Outside the comfort zone

 

At last he rose, and twitch’d his Mantle blue:

To morrow to fresh Woods, and Pastures new (John Milton, 1608–1674)

 

There’s comfort in the familiar – and nowhere is this more true than in consulting, where levels of repeat business (new work sold to existing clients) are typically between 70% and 80%. The fact that clients keep coming back for more is a testimony to the good work being done – and our research shows that around two-thirds of clients would describe the quality of consulting work as ‘high’ or ‘very high’ (only a small proportion are explicitly negative). But the obvious danger is that this situation makes firms vulnerable to sudden change and – at worst – complacent.

 

However, I’ve been struck recently by other, perhaps less recognised, risks. The first is that consultants start to assume that all clients are like their clients, that they all behave in the same way, have the same attitudes, are influenced by the same factors, and so on.  A study we did a couple of years ago highlighted how wrong this is: looking at the opportunities for, and barriers to, cross-selling, we found that CFOs were far less likely to recommend a firm they’d worked with to HR directors (our hypothesis, simply put, was that CFOs regarded all consulting firms as specialists so couldn’t see why anyone else would want to use them, it wasn’t that they hated consultants… ). This assumption leads to a lot of wasted, missed opportunities as well as mistargeted messages.

 

But the second problem is perhaps the bigger one. The clearer a firm has historically been about its target market, the worse this is, so technology firms are especially guilty of focusing on CIOs, and strategy firms on chief strategy officers and CEOs. Yet, from speaking to clients, we know that transformation projects (the biggest single driver of growth in the consulting industry at present) aren’t bought by one person but several, many of whom are well outside their own comfort zone.
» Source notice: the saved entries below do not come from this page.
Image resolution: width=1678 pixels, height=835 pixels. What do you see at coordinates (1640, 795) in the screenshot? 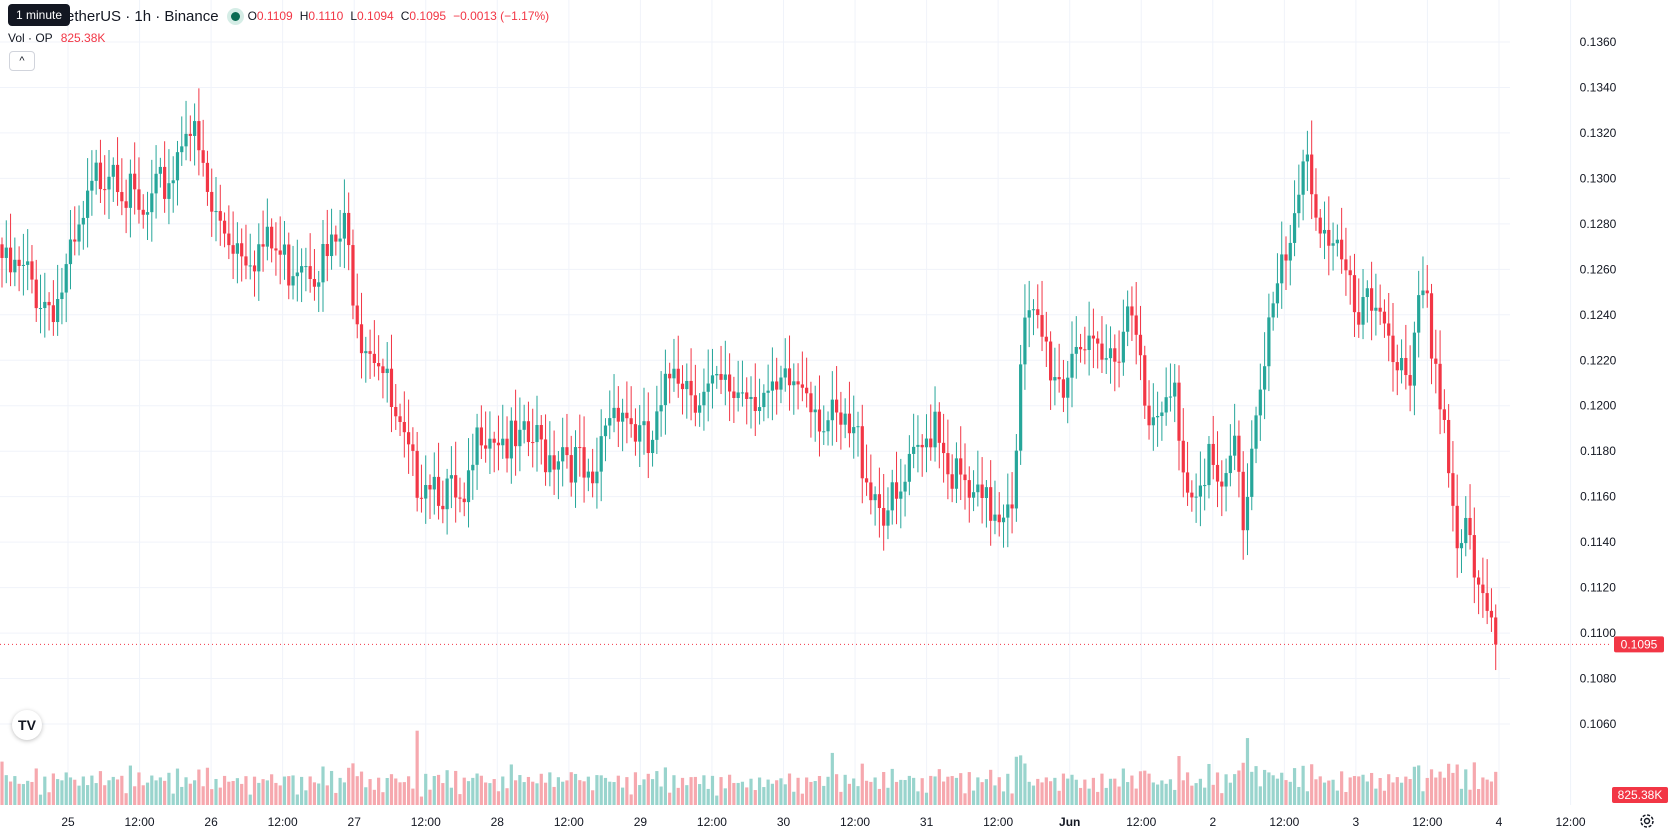
I see `volume-label-tag: 825.38K` at bounding box center [1640, 795].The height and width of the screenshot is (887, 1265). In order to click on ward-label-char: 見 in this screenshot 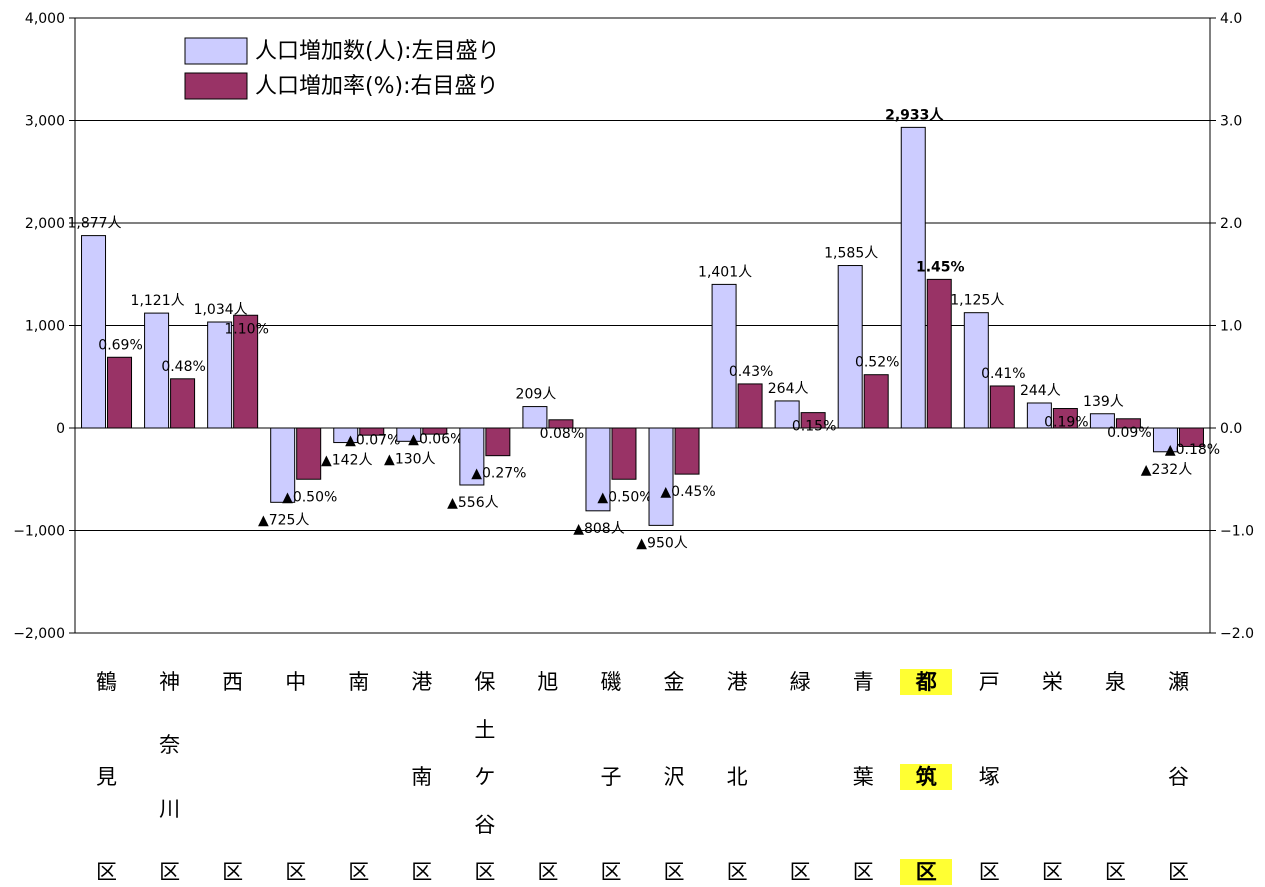, I will do `click(107, 777)`.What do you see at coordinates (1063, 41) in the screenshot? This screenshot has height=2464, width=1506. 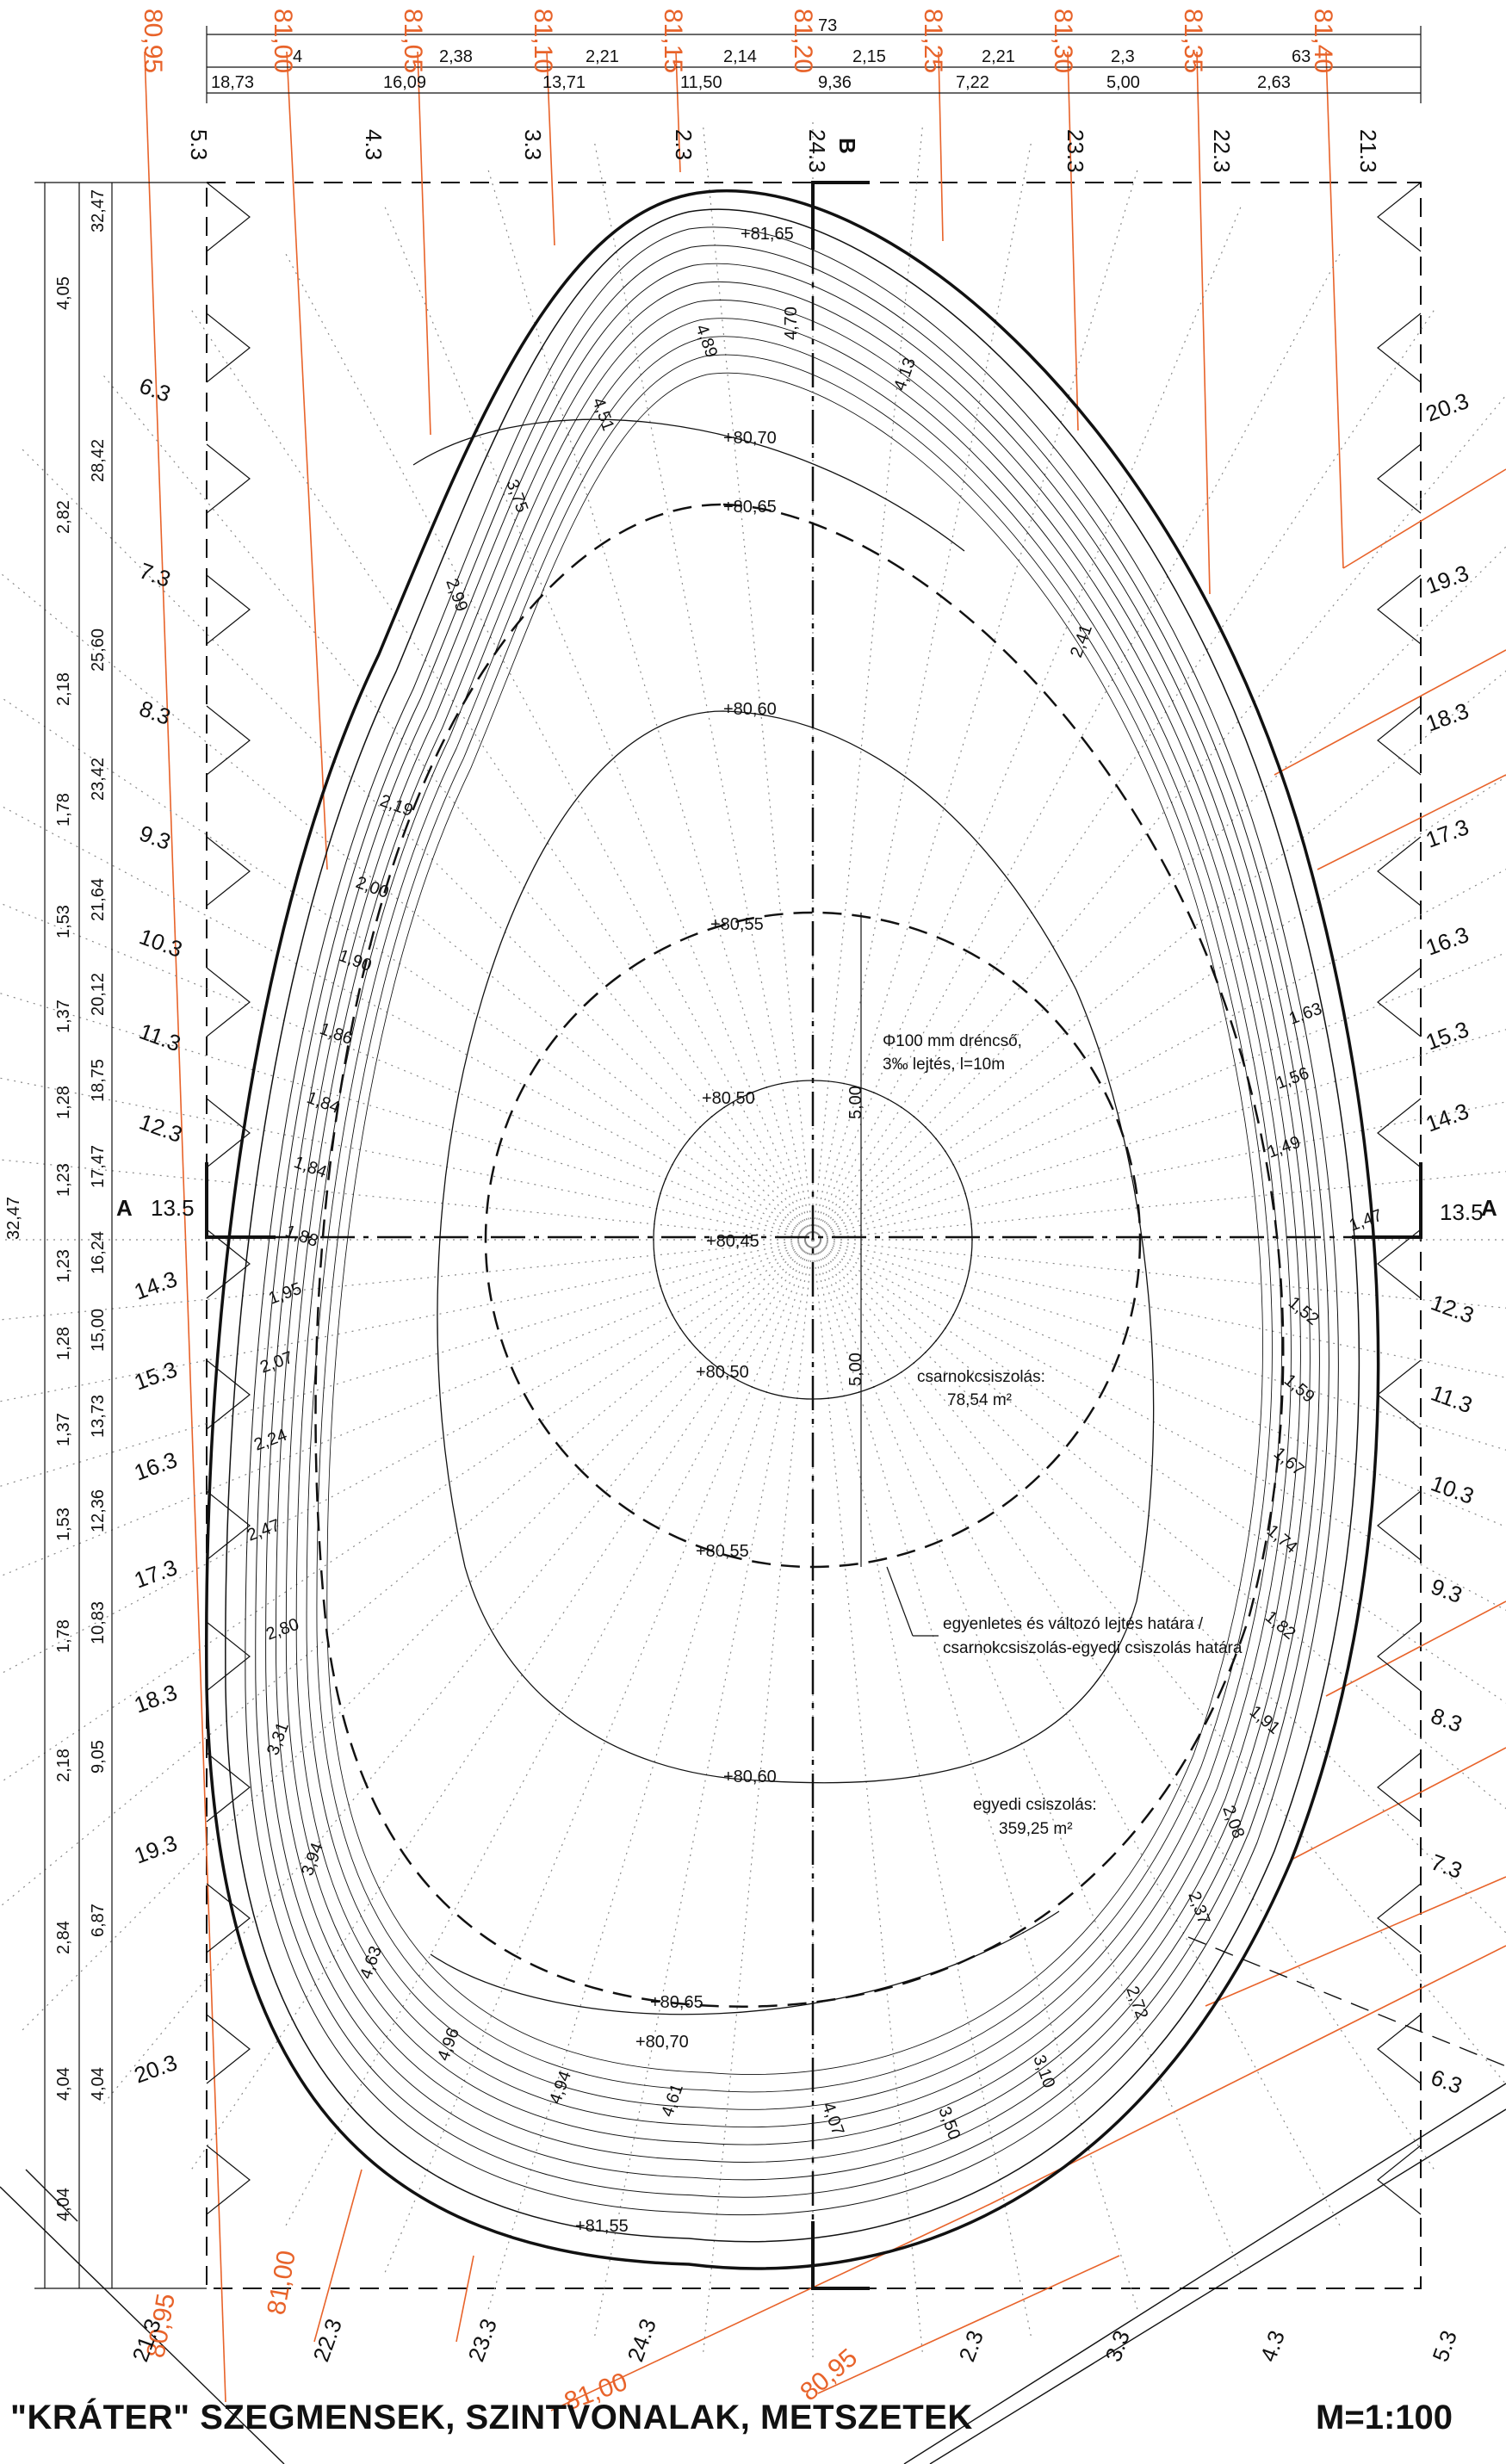 I see `top-level-label: 81,30` at bounding box center [1063, 41].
CMOs are buying technology services; CIOs are buying strategy work; the list goes on. But still, when we listen to clients describing the way consulting firms pitch for transformation work, it sounds as though most firms continue to speak to an audience of one: the person or role they know best. On the consulting side we’ve encountered dismissiveness, ‘CIOs don’t buy from us, we’re outside their price range’ one strategy partner told us. No they don’t, but it’s not because you’re too expensive, we replied, it’s because you don’t take them seriously.

 

There’s plenty of work going on outside the comfort blanket, but you won’t ever see it if you’re tucked up too cosily beneath it.